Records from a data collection
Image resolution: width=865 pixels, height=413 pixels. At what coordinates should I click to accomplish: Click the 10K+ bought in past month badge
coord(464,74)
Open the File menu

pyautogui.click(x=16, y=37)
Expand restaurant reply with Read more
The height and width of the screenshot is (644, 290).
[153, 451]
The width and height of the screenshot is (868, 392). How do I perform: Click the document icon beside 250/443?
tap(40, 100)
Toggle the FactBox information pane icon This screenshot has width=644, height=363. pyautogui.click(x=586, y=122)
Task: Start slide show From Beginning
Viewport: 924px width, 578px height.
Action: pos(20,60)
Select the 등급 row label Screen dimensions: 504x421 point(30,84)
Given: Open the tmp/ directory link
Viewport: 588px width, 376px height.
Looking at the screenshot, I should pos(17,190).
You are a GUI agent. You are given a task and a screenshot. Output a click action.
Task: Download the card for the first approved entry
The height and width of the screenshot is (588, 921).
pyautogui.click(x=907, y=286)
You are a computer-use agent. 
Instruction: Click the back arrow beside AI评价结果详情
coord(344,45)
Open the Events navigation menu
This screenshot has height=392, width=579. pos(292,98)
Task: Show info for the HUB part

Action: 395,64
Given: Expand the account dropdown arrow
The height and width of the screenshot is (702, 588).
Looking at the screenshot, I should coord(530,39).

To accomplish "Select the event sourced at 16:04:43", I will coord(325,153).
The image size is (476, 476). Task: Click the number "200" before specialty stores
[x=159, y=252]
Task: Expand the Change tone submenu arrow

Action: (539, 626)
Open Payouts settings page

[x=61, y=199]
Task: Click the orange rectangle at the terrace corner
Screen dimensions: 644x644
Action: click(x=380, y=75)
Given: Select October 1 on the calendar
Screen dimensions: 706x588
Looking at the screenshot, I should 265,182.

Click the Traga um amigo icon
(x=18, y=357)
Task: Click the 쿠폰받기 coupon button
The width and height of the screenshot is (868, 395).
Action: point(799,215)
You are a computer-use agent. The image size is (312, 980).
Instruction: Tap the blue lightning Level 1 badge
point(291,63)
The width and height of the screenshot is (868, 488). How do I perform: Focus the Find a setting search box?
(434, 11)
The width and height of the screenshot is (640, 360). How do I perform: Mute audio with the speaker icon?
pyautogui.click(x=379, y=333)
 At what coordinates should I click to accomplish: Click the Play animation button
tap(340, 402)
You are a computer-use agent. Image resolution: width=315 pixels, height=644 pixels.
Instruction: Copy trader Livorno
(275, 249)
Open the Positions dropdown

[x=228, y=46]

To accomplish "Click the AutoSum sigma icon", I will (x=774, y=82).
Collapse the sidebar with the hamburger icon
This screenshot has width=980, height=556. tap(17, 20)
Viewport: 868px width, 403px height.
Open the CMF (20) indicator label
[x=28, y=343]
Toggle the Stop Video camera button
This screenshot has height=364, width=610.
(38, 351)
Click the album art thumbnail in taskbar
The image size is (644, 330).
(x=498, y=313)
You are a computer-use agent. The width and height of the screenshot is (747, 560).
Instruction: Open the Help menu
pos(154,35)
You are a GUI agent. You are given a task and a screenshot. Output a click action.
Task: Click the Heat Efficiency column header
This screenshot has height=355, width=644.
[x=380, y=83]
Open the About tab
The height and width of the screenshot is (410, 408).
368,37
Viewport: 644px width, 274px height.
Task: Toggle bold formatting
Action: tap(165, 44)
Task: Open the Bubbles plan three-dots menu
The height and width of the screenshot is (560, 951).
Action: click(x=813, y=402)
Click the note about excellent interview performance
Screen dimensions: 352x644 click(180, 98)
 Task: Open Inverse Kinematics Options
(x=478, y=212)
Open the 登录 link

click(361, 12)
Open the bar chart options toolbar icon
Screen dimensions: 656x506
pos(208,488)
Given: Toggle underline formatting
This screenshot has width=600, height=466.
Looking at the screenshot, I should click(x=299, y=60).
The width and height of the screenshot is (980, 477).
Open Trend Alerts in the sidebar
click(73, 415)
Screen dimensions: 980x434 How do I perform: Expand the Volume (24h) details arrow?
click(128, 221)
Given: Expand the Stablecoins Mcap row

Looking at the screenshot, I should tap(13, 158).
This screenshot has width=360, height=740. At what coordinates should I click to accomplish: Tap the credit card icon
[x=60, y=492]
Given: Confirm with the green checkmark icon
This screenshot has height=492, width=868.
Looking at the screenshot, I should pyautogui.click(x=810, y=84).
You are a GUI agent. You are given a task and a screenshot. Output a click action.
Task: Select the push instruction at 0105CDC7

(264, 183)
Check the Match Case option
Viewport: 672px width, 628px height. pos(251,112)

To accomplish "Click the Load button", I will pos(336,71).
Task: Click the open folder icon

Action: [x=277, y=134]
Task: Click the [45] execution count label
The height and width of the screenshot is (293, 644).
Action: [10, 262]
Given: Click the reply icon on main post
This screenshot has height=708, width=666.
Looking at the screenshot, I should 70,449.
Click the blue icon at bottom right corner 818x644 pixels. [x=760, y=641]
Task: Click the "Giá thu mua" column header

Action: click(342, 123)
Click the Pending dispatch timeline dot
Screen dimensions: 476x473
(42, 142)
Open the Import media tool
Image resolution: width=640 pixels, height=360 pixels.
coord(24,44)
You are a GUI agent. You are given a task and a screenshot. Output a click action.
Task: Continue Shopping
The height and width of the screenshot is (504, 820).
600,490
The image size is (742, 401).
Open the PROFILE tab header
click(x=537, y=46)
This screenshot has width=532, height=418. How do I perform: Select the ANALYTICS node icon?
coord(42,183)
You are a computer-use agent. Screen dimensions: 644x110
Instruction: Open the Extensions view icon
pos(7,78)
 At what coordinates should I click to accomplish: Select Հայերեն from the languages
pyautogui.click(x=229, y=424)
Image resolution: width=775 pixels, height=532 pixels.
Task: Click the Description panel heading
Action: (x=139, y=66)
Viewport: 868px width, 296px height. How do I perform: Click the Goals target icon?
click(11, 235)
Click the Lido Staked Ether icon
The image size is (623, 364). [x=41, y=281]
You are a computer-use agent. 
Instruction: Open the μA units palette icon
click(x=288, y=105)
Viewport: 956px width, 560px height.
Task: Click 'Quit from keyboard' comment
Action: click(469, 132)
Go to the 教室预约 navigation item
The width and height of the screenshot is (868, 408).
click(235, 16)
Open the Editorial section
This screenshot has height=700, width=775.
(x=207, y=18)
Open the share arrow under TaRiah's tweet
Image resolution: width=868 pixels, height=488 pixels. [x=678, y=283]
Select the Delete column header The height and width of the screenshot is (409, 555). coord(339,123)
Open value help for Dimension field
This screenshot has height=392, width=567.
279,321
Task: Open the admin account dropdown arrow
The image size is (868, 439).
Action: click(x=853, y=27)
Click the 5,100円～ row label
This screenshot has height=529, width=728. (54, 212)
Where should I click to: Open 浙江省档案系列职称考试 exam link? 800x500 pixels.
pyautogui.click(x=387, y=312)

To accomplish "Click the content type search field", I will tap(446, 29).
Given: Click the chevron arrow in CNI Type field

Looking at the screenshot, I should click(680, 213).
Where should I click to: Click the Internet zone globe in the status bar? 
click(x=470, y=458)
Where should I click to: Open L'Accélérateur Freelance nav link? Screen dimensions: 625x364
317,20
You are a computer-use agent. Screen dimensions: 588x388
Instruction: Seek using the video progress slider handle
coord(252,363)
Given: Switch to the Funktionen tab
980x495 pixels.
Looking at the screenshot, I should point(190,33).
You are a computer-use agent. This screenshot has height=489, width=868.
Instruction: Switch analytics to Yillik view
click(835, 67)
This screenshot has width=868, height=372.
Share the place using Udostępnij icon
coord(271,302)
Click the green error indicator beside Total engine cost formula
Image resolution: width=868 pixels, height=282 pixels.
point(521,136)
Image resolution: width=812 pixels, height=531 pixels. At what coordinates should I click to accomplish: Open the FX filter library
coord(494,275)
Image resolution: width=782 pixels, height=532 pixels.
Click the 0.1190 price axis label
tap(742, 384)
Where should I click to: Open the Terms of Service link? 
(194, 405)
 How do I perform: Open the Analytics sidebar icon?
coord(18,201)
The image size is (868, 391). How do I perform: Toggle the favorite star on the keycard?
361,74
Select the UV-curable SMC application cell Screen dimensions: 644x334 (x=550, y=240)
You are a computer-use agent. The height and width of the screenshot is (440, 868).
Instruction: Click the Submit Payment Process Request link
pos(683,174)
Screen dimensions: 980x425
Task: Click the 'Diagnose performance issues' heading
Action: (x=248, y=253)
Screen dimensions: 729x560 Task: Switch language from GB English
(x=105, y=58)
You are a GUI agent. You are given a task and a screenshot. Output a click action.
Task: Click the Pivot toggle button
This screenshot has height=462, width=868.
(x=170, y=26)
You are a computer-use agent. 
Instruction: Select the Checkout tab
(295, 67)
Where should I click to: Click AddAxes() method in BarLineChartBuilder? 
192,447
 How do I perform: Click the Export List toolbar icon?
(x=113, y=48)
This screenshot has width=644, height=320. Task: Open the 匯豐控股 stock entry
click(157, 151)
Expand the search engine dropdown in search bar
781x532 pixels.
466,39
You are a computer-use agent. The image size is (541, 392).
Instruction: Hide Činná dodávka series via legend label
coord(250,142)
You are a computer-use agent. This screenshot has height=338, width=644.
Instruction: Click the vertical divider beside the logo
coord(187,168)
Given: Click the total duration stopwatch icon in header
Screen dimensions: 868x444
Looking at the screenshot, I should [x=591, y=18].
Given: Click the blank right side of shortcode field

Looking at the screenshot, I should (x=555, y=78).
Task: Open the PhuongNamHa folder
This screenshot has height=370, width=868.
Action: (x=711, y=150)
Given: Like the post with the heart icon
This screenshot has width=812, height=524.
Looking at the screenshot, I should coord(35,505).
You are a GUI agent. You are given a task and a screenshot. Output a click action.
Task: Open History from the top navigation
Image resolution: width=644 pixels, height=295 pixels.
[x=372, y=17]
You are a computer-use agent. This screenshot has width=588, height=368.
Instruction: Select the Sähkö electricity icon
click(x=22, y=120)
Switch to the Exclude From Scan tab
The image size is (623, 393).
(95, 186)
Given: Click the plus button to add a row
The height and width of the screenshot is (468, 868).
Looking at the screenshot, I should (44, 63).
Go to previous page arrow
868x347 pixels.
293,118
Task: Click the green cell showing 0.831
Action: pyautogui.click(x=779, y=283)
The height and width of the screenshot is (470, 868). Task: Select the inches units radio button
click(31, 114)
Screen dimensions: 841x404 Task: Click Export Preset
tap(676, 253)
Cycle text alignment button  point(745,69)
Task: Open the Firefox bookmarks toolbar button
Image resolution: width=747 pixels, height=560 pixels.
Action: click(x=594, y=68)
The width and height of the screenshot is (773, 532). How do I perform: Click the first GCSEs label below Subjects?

* _Task objective_: Reproduce, character for character, only the lines of the preceding data that start at the line with "Where should I click to: Open 浙江省档案系列职称考试" and end at the line with "You are a computer-use agent. Screen dimensions: 588x388", both included.

* _Solution for this task_:
Where should I click to: Open 浙江省档案系列职称考试 exam link? 800x500 pixels.
pyautogui.click(x=387, y=312)

To accomplish "Click the content type search field", I will tap(446, 29).
Given: Click the chevron arrow in CNI Type field

Looking at the screenshot, I should click(680, 213).
Where should I click to: Click the Internet zone globe in the status bar? 
click(x=470, y=458)
Where should I click to: Open L'Accélérateur Freelance nav link? Screen dimensions: 625x364
317,20
You are a computer-use agent. Screen dimensions: 588x388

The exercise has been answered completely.